• [DOCUMENT EXTRACT]:
• • • •

Aviation, gold and diamond mining

THIS year, we celebrate 100 years of aviation in Guyana. During Mining Week, it is fitting to recognise the early synergy between the two key sectors of our economy. Retired Captain Desmond Ross has shared some of his encounters with the pork-knockers, and the role they have played in aviation during his time with British Guiana Airways.

One of the adventurers and explorers who believed in the existence of the golden city in Guyana was the Englishman Sir Walter Raleigh, a businessman and explorer with military experience, who was also a favourite of Queen Elizabeth I.

While one of his main aims was to search for the golden city, Raleigh also planned to set up a colony in Guyana, to be used as a base from where, with the help of Amerindian allies, the Spanish would be expelled from Peru and the treasures of that region sent to England.

He described Guyana as rich and beautiful, with glorious rivers and possessing several varieties of birds and plants and delicious fruits. He stated: “Whatever prince shall possess it, that prince shall be lord of more gold and of more cities and people than either the King of Spain or the great Turk.”

Regrettably, those grand predictions are yet to materialise!

On a more realistic basis, in the mid 19th century, there were reports of gold discoveries in the Essequibo region. This was confirmed in a later report by the Superintendent of Rivers and Creeks. The first recorded report of gold mining is that of B.V. Abraham, owner of a Jewellery establishment in Georgetown (I wonder if he was an ancestor of my old boss, Arthur Abraham, at the CSO).

• • • •

• [GIVEN DATA]:
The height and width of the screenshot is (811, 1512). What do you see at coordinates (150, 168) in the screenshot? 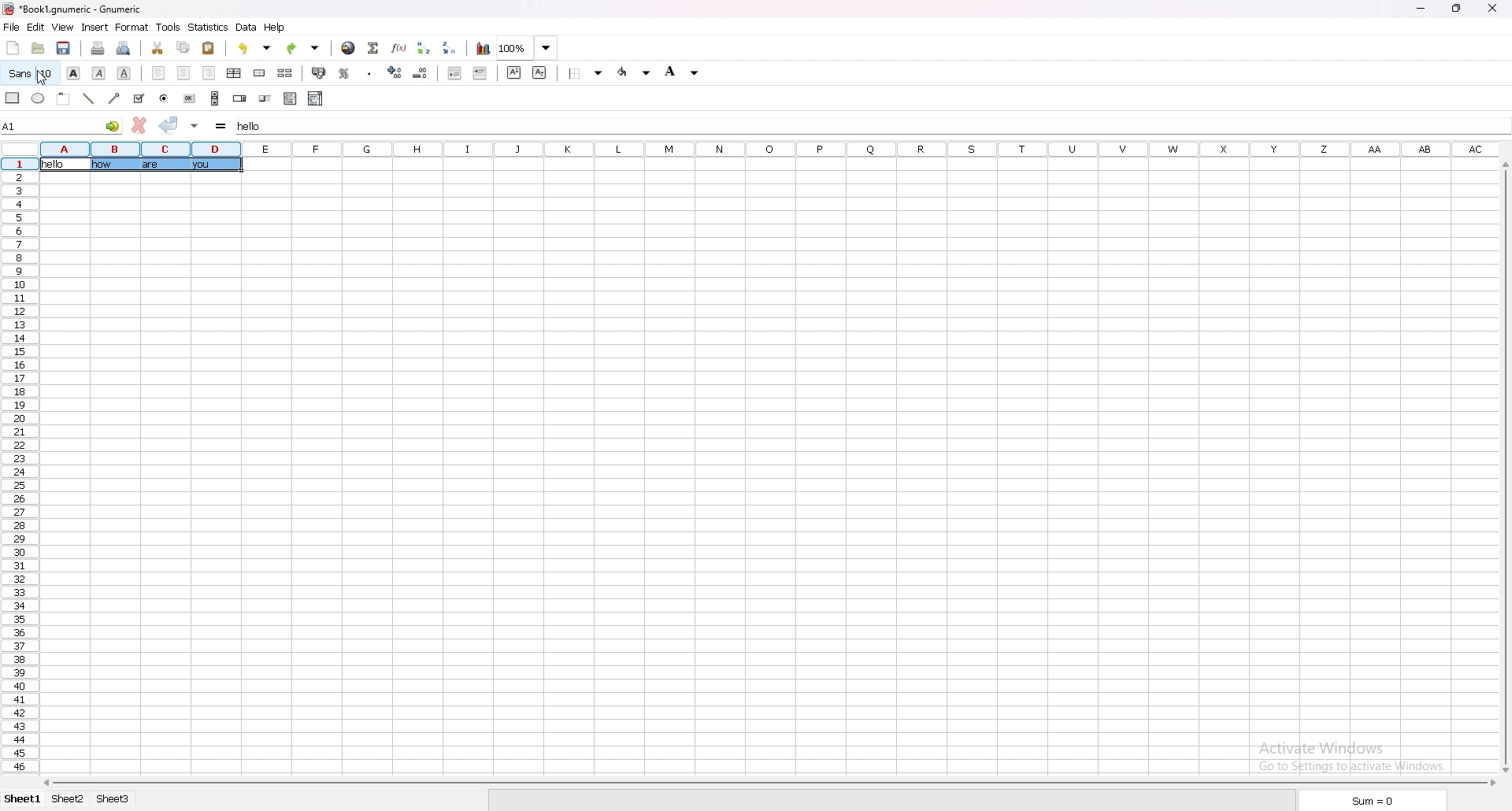
I see `are` at bounding box center [150, 168].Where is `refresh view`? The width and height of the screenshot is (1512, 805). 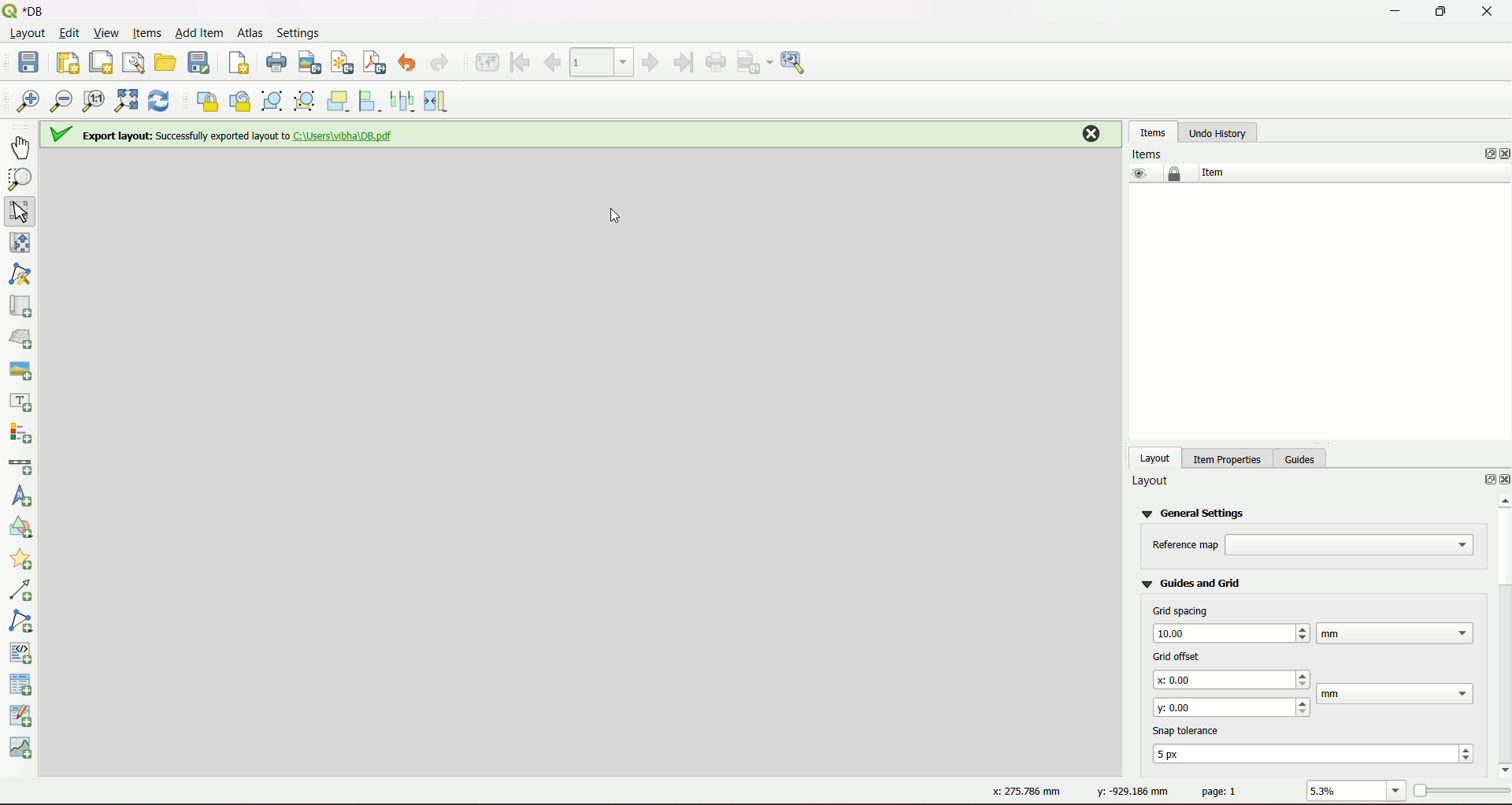 refresh view is located at coordinates (159, 102). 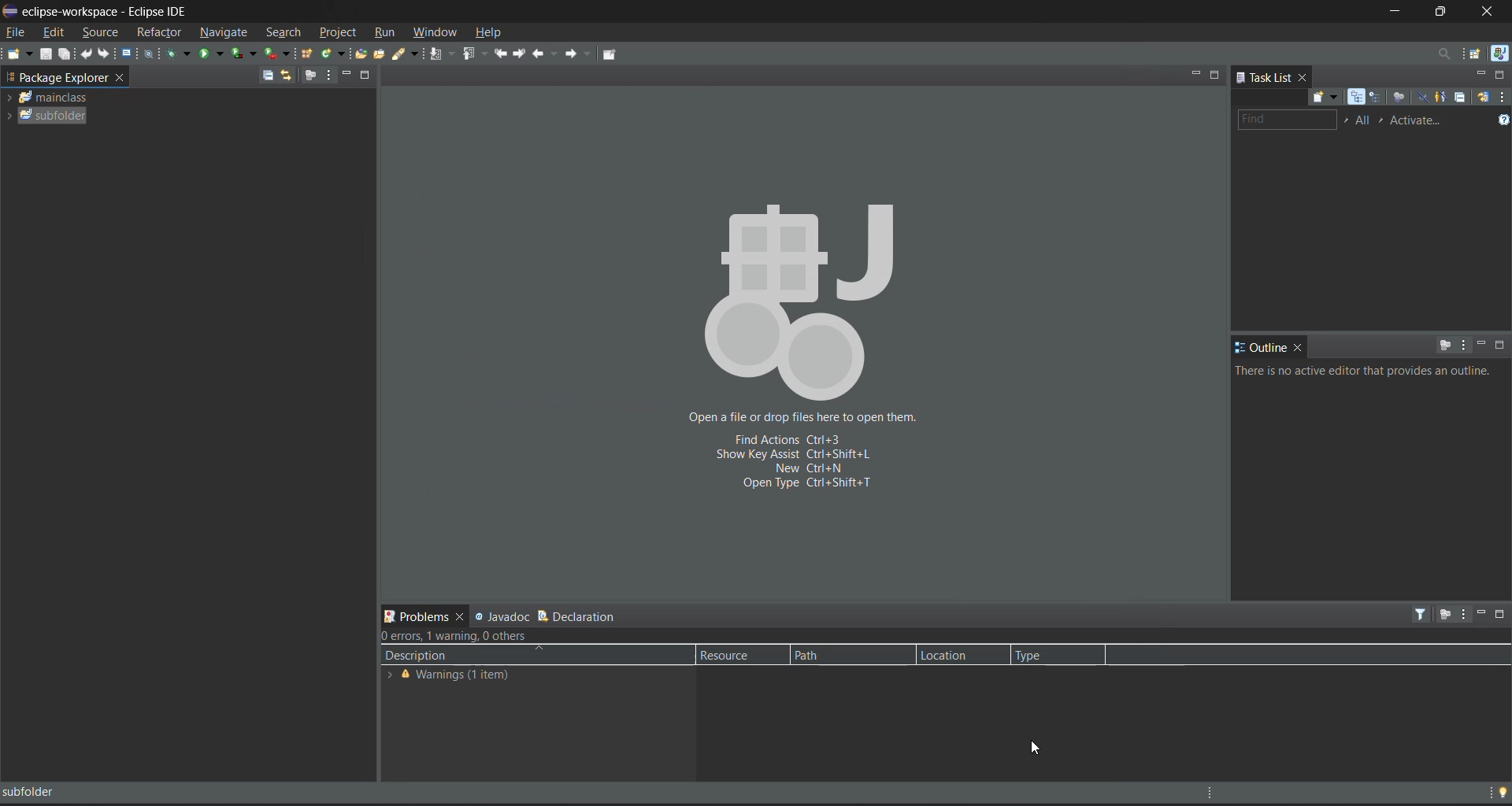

• • • •

• [GIVEN PROBLEM 1]:
Reproduce the passage of the Guyana aviation and mining article between "THIS year, we" and "British Guiana Airways.", inclusive.
• [GIVEN PROBLEM 2]:
Name every person the Guyana aviation and mining article identifies by name.
• [GIVEN PROBLEM 3]:
Render this sentence from the Guyana aviation and mining article in French: "On a more realistic basis, in the mid 19th century, there were reports of gold discoveries in the Essequibo region."

• [CORRECT RESPONSE 1]:
THIS year, we celebrate 100 years of aviation in Guyana. During Mining Week, it is fitting to recognise the early synergy between the two key sectors of our economy. Retired Captain Desmond Ross has shared some of his encounters with the pork-knockers, and the role they have played in aviation during his time with British Guiana Airways.

• [CORRECT RESPONSE 2]:
Desmond Ross, Sir Walter Raleigh, Queen Elizabeth I, B.V. Abraham, Arthur Abraham

• [CORRECT RESPONSE 3]:
Sur une base plus réaliste, au milieu du XIXe siècle, il y eut des rapports faisant état de découvertes d'or dans la région de l'Essequibo.